Mike, the most articulate of the group, explained that they were scared to go to school today. He said that there was a mentally unstable student in his grade, who boasted about owning firearms and whom the students believed was capable of carrying out a ‘copycat assault’ on his classmates.
So far, on Gogodemo, I’ve cycled through 17 countries and have spoken to pupils, children and parents about schooling in every one of them. In many countries there were complaints about infrastructure and materials, badly paid teachers, inappropriate curricula and poor discipline. But in every country, the pupils regarded their school as ‘sanctuary’,- a safe place to learn and have fun with their classmates.-Except that is, in the USA!
Here I am, in the wealthiest, most powerful country in the world and I’m meeting pupils who are frightened of being butchered by their own classmates in the hallways of their schools.
“Shame on you!” I’m not afraid to shout at anyone who believes that the right of Americans to bear arms is more important than the right of innocent children to feel safe at school.
I say ‘John Wayne is dead’ There’s no longer a threat from Reds under the bed! Nobody in a civilized country needs to own an assault rifle. If the IRA and the loyalist paramilitary organizations in Northern Ireland could be persuaded to decommission their weapons within a relatively short time frame, then so can the gun owners of America. Now is the time to act! Background checks are not enough. These weapons need to be taken out of circulation.
I have to admit that I was somewhat rattled by my encounter with the military police man this morning and again by my conversation with the students in McDonald’s.
However, the rain at least had stopped and I continued eastwards finding myself back on my old friend,-Highway 10.
The crosswind, if anything had become stronger and gustier and several times I felt that I was going to be blown into the path of traffic coming from behind me, So I rerouted onto some side roads running more or less eastwards a few kilometers from the highway.
The landscape had changed dramatically. Lush pastures replaced the desert with lots of small deciduous trees.
Most of the farmsteads were small and looked fairly run down.
Soon it became dark and I had to find a place to camp. But finding a suitable campsite proved to be much more difficult than I thought. Despite the fact that I was in open countryside, all of the fields where fenced in and where where many signs saying, ‘private property’, ‘keep out’, ‘trespassers will be prosecuted’ and the one which was the nail in the coffin for me today, -‘Due to the increased cost of ammo, we no longer fire warning shots.

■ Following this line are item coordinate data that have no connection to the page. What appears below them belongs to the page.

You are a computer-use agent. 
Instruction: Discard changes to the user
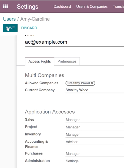pyautogui.click(x=29, y=28)
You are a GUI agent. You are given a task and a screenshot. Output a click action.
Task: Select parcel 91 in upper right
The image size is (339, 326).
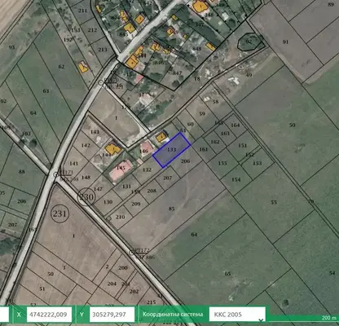pyautogui.click(x=285, y=42)
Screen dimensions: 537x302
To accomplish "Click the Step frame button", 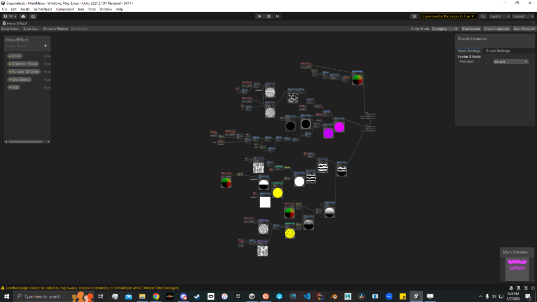I will pyautogui.click(x=277, y=16).
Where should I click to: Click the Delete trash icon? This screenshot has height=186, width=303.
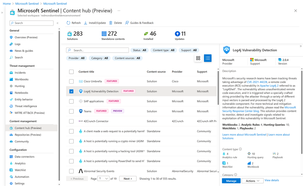[x=111, y=23]
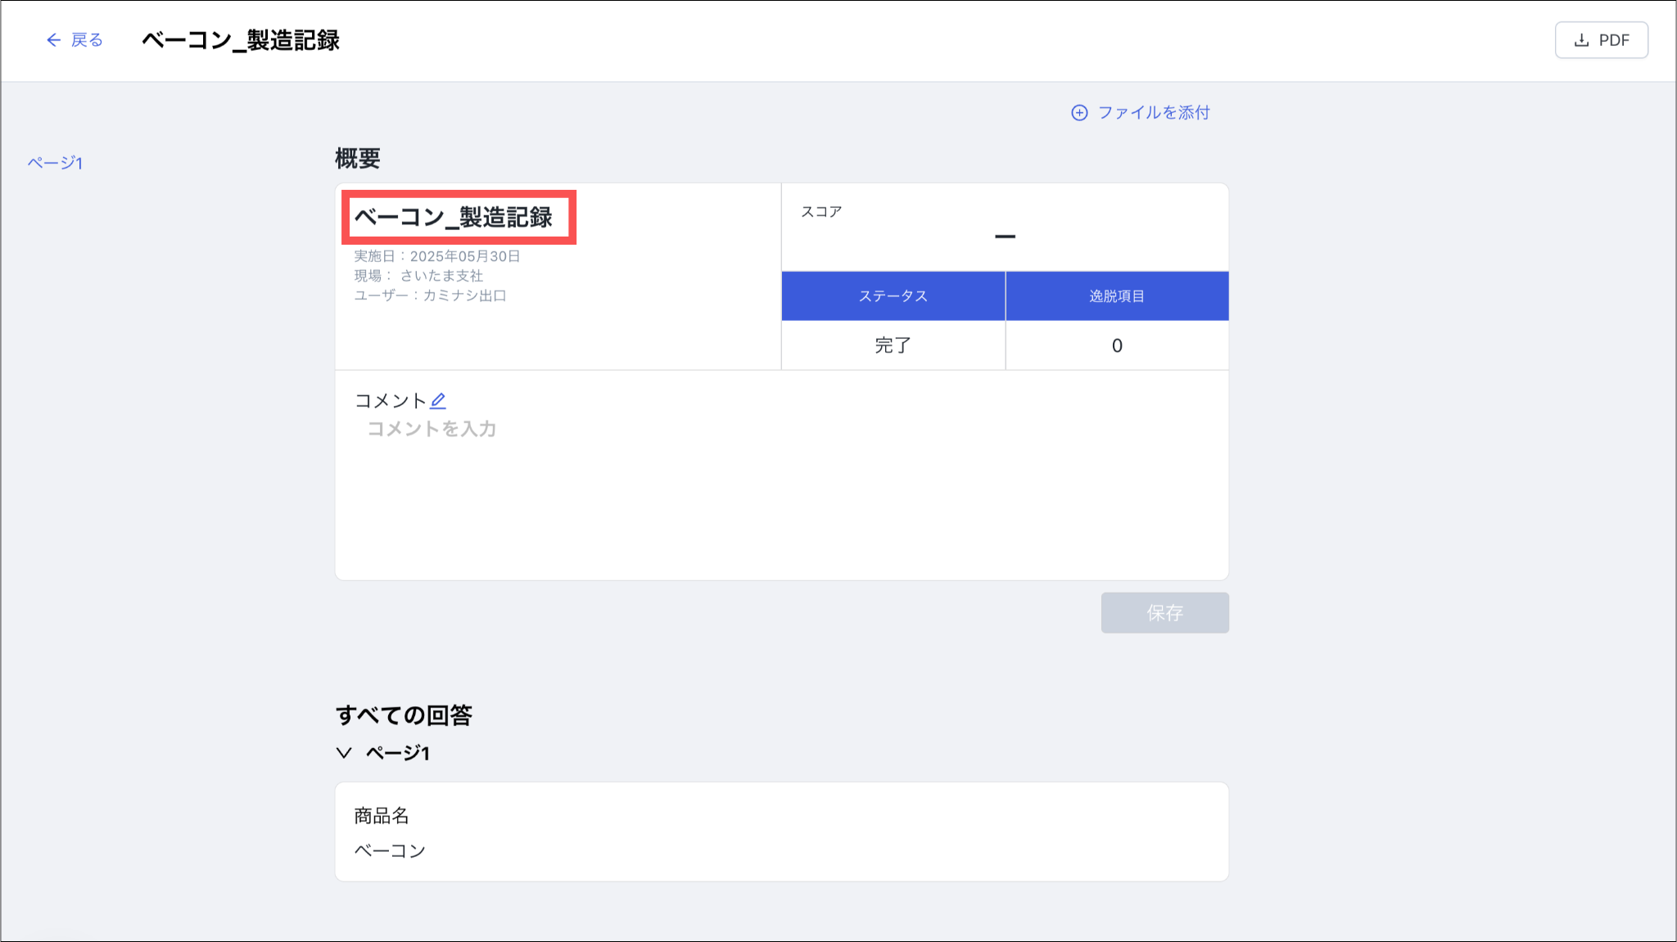Screen dimensions: 1677x942
Task: Click the plus-circle attach file icon
Action: (x=1079, y=113)
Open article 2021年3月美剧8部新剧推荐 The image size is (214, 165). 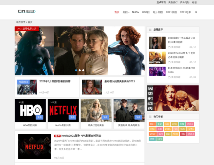coord(55,81)
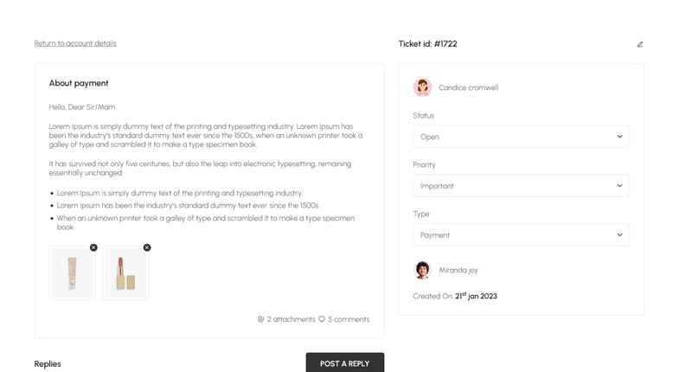Click Miranda Joy's avatar
The height and width of the screenshot is (372, 679).
pos(422,270)
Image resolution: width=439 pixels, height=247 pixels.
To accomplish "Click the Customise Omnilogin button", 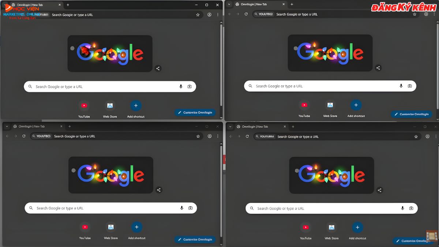I will (x=195, y=112).
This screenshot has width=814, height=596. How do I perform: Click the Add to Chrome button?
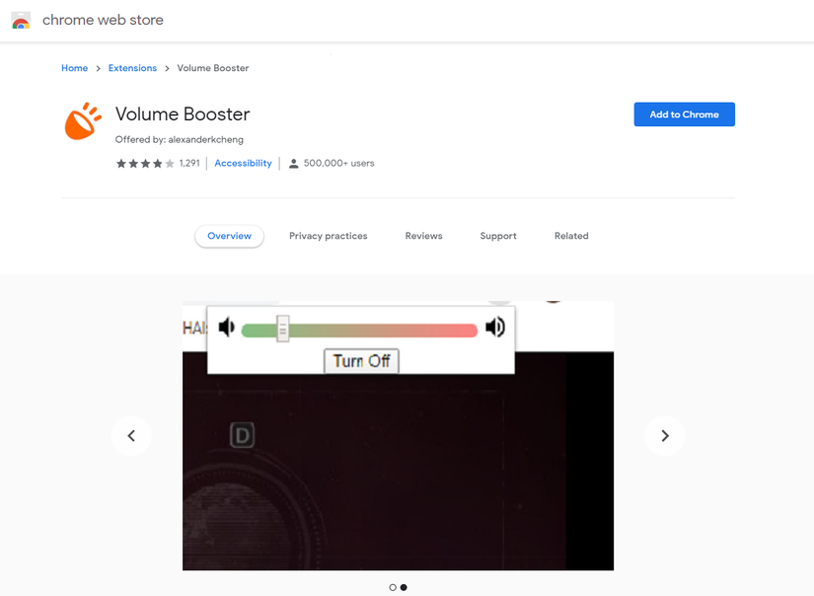(684, 114)
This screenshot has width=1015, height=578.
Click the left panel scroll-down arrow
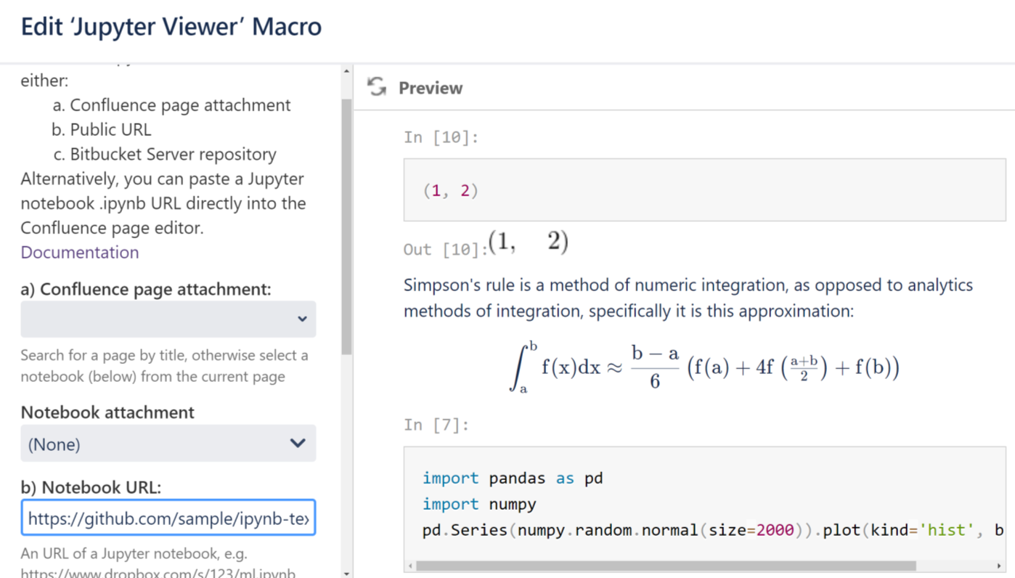point(346,573)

Be warned!’
An English man’s home is his castle, -whatever ‘castle’ may imply, but it seems that the American man’s home is his well armed fortress. -I kept cycling into the gloom.
Fortunately, a half hour or so later, I reached the welcome sounding town of Luling and found a vacant lot next to the garden of a nicely maintained home where a sign had been erected in the garden saying, ‘All welcome here!’ -Sanctuary for Gogodermo!